That was the main point of my experimental exercise.

Regarding the idea that old resistance /support zones should not matter in the future.... I'm not sure about that. Thy always seem to matter. as the price flows and stops right there....too often to be called random.

The universe of buyers and sellers at any given price point is not just the handful of retail traders who buy and sell and get stopped out somewhere...the kind of market trading force that creates a Hard pivot point. or a whipsaw reversal.takes Big Money ,and HFT algorithms..

lets say also the MM game, ,centered around warrant structure and hedge funds,the big money players...seems to dominate , like with AVXL especially seems to center around the Big Money MM warrant structure.... 30 cents 45 cents 80 cents whatever the warrants are is it 50 cents? is it 1 dollar now? the time period when they expire, all these factors , (which I'm no expert on though I know I should be) these are very key to how price flows.

Technical traders will sell at a double and take the money. technical traders will buy a 50 % haircut as the waves pullback. a double bottom, many of these technical 'rules' have become ingrained over time, that self fulfilling idea elliott wave talks about. Elliott theory does use alot of the social psychology element. and I believe the concept. but I dont make that my central frame of mind. I tend to look more focused on the pure price action,using Fibonacci levels, as they combine with other tools like the 50ma/20ma, Bollinger bands, and within this picture I look at Elliott waves and candlesticks. and do this on many different time frame charts.
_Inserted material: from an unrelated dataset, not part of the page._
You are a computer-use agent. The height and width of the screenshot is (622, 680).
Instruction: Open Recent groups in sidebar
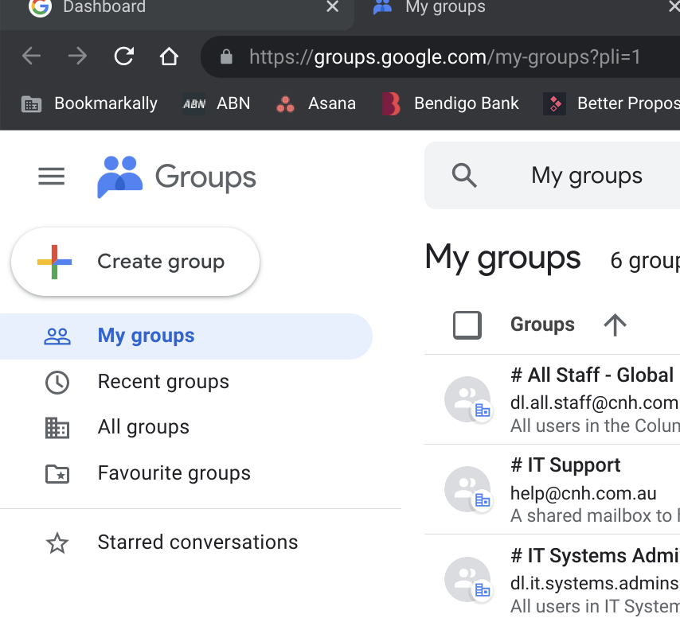point(163,382)
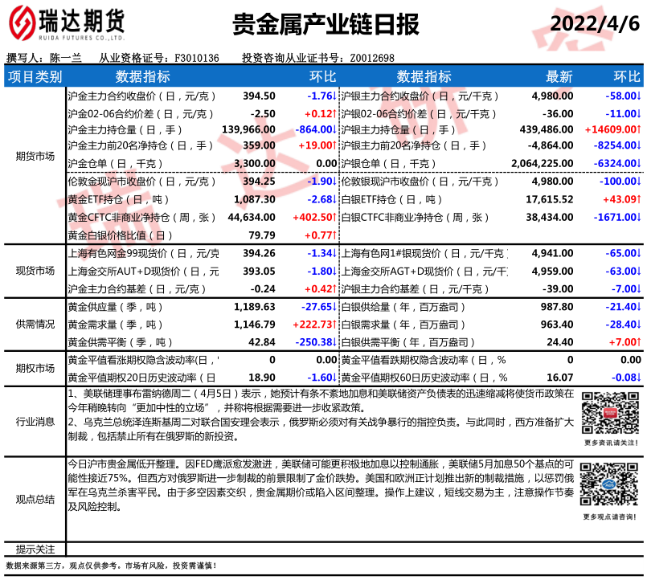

I'd have to also say, that while I'm drawing all this ,I also step back and keep an open mind that the whole exercise is just to see what the technical chart looks like, and the price action might or might not flow this way...Its a road map showing the target numbers. counting the elliott waves. looking at candlesticks. These tools have been used for centuries. Its mathematical, fractal, geometric, algorithmic, and now in the 21st century its High Frequency Super computer and government controlled.
Its a casino game. its fun to play. I wish I didnt have to use real money.

The open mind is always ready to stop using all these tools as soon as they demonstrate that they dont work anymore.
But they are still working really well it seems.